The second mode originates from a robust verison of DISCOVER, named R_DISCOVER, which is designed to handle sparse and noisy data. A NN is utilized to fit the system response and evaluate the reward by automatic differentiation. It is trained in a PINN manner when effective physical information are discovered. This mode is more suitable for the high-noisy scenarios. The introduction of the whole framework can be found in the second paper PDF. GPU resources are required to acclerate the searching process.

Run

For the first mode, several benchmark datasets are provided, including Chafee-Infante equation, KdV equations and PDE_divide, etc. Run the script below can repeat the results in the first paper.

sh ./script_test/MODE1_test.sh

For the second mode, Burgers equation is taken as an example. More examples will be supplemented in the future.

sh  ./script_test/MODE2_test.sh

Procedures for discovering a new dataset

• Step 1: Put the dataset in the specified directory and write the data loading module. The default directory for benchmark datasets is './dso/dso/task/pde/data_new'. The function of load_data for loading benchmark datasets is located at './dso/dso/task/pde/data_load.py'.

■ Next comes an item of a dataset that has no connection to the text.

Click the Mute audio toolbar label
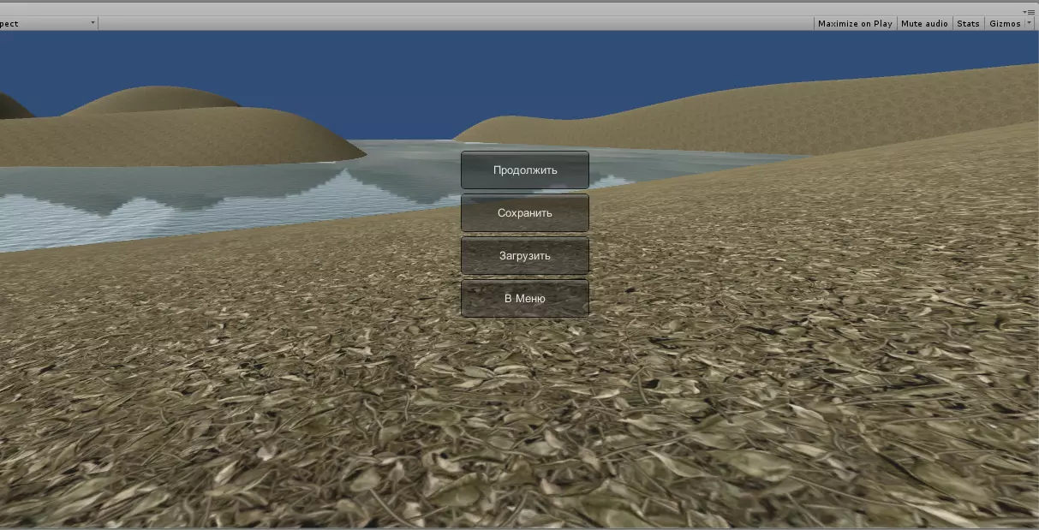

def load_data(data_path='./dso/task/pde/data_new/Kdv.mat'):
    """ load dataset in class PDETask"""    
    data = scio.loadmat(data_path)
    u=data.get("uu")
    n,m=u.shape
    x=np.squeeze(data.get("x")).reshape(-1,1)
    t=np.squeeze(data.get("tt").reshape(-1,1))
    n,m = u.shape #512, 201
    dt = t[1]-t[0]
    dx = x[1]-x[0]
    # true right-hand-side expressions
    sym_true = 'add,mul,u1,diff,u1,x1,diff3,u1,x1'

    n_input_var = 1 # space dismension
    n_state_var = 1 # number of the state variable 
    X=[] # define the space vector list, inlcuding x,y,...
    test_list =None

    ut = np.zeros((n, m)) # define the left-hand-side of the PDE
    dt = t[1]-t[0]
    X.append(x)
    
    for idx in range(n):
        ut[idx, :] = FiniteDiff(u[idx, :], dt)
    
    return [u],X,t,ut,sym_true, n_input_var,test_list,n_state_var

• Step 2: Hyperparameter setting. All of hyperparameters are passed to the class DeepSymbolicOptimizer_PDE through a JSON file. The default parameter setting is located at './dso/dso/config/config_pde.json'. Users can define their parameters according to the example in the benchmark dataset './dso/dso/config/MODE1'.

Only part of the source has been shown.